I haven't looked at the stats in a long time, but remember learning that the average for long standing couples was only a few times a month. I think it may be more frequent in the begining when you are young. Males hit there peak at 18 and females at around 38 btw (or so I've read), so there is a built in differential.

He sounds at the extreme end of the curve. It's BS that no man would accept less then multiple times a day.
 
Males hit there peak at 18 and females at around 38 btw (or so I've read), so there is a built in differential.

Yes, I thought men hit their peak younger too. But he is over 50 and he still wants a lot of sex. I'm 37 and just couldn't cope with all that sex.
 
Yes, I thought men hit their peak younger too. But he is over 50 and he still wants a lot of sex. I'm 37 and just couldn't cope with all that sex.

◆ **Data lines**:

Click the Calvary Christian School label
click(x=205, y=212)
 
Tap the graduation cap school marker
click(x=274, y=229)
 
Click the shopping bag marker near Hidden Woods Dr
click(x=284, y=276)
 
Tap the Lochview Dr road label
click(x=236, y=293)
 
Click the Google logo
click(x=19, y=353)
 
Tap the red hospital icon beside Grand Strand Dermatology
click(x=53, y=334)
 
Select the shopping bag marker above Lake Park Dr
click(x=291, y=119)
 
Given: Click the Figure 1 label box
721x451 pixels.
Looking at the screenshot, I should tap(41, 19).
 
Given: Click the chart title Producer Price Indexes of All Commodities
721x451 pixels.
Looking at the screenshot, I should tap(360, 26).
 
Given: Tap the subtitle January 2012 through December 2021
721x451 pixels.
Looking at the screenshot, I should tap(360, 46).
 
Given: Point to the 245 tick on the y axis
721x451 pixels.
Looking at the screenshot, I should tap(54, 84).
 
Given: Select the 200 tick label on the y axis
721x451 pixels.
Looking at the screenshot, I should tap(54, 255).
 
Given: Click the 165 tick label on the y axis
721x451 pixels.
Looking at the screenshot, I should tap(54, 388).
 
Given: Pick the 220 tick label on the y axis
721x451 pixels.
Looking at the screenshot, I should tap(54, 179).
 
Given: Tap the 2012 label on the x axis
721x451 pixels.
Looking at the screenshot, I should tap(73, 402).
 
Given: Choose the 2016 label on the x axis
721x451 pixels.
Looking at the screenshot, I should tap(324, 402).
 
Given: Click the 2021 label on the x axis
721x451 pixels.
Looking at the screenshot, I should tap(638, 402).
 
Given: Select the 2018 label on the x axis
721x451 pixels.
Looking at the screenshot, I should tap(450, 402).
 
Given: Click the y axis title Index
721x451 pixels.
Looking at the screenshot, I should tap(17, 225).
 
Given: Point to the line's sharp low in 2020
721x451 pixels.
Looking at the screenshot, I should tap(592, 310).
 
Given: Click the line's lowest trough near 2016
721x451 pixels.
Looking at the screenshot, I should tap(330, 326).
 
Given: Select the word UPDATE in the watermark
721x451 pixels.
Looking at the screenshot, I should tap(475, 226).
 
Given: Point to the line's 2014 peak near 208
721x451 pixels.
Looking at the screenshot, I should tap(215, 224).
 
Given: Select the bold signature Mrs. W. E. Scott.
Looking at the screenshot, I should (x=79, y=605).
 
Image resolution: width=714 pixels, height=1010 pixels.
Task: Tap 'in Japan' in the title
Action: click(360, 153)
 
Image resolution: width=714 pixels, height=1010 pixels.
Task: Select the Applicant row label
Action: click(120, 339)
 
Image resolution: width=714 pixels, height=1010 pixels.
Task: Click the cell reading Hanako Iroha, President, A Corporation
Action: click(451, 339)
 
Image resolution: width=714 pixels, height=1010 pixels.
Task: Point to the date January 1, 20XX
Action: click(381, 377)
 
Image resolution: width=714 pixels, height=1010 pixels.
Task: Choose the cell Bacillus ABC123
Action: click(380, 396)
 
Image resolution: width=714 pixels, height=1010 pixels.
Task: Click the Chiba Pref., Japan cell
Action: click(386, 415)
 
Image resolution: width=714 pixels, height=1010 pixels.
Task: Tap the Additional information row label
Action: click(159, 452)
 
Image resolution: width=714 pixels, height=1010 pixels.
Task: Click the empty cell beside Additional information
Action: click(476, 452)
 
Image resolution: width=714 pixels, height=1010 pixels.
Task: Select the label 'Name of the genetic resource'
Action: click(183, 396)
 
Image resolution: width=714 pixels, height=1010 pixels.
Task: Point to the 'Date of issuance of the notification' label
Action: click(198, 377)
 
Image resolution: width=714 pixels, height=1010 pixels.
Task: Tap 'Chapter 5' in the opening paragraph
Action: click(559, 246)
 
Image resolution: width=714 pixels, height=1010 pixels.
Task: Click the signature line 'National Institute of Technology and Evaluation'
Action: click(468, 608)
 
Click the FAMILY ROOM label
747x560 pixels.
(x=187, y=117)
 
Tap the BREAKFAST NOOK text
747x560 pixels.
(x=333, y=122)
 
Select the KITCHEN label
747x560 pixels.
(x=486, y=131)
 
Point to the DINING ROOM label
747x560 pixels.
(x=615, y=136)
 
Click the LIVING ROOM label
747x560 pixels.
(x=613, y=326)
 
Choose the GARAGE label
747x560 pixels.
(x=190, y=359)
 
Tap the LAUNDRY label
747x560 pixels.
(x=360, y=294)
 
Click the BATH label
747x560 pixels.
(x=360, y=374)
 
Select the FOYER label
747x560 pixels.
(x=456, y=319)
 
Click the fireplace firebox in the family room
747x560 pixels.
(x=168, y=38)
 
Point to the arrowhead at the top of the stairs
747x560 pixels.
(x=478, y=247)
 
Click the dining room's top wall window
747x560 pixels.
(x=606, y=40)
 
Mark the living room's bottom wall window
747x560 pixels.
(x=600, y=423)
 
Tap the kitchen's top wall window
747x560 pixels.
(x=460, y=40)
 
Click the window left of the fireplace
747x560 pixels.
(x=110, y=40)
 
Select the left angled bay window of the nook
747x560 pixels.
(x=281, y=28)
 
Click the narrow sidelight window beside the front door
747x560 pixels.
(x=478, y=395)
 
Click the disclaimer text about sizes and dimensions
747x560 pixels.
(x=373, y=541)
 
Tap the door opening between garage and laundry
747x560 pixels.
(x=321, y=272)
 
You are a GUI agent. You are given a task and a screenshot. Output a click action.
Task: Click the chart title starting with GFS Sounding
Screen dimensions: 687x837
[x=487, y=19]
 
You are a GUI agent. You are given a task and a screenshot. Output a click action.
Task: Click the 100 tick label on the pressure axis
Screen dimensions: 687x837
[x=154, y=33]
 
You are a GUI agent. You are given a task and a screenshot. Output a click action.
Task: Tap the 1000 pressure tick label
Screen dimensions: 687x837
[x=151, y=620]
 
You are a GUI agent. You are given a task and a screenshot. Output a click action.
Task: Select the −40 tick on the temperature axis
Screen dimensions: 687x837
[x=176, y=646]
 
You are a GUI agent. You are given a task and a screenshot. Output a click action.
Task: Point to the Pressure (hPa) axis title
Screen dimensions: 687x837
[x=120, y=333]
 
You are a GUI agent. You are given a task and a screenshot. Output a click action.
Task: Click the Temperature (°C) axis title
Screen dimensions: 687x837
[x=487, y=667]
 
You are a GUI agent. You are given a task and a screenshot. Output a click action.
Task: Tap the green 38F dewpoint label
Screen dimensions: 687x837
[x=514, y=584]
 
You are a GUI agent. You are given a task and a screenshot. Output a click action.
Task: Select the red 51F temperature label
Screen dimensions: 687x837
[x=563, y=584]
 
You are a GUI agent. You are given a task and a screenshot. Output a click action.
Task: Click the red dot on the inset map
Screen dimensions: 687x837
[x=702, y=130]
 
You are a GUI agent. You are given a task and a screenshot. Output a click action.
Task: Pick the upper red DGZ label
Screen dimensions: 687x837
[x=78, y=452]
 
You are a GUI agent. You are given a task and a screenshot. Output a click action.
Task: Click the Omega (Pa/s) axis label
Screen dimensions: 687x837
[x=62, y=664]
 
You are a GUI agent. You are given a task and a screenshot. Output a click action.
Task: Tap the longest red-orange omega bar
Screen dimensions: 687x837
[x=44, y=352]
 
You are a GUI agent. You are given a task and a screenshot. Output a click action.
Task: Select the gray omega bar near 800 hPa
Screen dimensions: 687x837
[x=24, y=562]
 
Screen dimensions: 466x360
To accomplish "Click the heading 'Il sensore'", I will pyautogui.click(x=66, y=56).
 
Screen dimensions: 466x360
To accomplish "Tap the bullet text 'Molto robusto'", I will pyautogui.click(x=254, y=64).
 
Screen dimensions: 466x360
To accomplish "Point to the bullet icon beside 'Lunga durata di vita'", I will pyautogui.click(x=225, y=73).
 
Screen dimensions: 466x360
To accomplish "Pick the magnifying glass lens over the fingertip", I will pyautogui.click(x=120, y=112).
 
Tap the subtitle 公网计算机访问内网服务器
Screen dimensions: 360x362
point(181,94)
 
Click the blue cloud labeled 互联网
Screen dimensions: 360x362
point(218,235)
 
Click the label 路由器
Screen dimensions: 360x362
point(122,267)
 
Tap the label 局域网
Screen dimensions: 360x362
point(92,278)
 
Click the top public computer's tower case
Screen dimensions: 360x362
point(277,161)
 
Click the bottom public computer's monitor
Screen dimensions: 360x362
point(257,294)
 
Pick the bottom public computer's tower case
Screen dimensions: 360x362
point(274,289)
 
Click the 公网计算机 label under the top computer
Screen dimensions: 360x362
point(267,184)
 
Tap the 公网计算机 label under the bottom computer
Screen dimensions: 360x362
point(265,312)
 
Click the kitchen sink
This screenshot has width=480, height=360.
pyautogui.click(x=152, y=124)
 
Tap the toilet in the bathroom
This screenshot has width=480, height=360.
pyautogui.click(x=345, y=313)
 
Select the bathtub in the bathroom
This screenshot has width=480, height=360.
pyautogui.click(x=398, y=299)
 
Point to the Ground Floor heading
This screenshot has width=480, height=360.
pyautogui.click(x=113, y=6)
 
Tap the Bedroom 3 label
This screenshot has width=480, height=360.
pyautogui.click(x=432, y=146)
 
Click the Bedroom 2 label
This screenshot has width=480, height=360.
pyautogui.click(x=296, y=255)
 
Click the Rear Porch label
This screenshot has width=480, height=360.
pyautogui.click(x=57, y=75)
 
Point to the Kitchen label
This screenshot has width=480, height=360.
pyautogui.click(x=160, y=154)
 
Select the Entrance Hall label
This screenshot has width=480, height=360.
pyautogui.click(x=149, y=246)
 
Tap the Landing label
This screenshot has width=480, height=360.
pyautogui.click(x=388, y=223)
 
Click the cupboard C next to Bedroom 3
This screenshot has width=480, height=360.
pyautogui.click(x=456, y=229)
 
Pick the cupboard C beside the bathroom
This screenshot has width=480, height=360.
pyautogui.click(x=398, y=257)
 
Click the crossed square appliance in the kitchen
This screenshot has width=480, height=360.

◆ **What to work on**:
(1) Repeat word for word the stretch of the forum thread on how often couples have sex from "I haven't looked" through "times a day.".
(2) Continue the forum thread on how often couples have sex, starting after its last sentence.
The entries that come after the forum thread are separate material.

◆ **Outputs for the tasks**:
(1)
I haven't looked at the stats in a long time, but remember learning that the average for long standing couples was only a few times a month. I think it may be more frequent in the begining when you are young. Males hit there peak at 18 and females at around 38 btw (or so I've read), so there is a built in differential.

He sounds at the extreme end of the curve. It's BS that no man would accept less then multiple times a day.

(2)
You may or may not know the answer to this, but does he watch a lot of porn?
 
You may or may not know the answer to this, but does he watch a lot of porn?

Actually yes, he talks about porn. He feels bad about watching it so often and he would like a real life girlfriend.
 
Actually yes, he talks about porn. He feels bad about watching it so often and he would like a real life girlfriend.

I thought so. Habitual porn watching can definitely be fuel that can contribute to a person's hyper-sexuality. That seems to be common sense to me.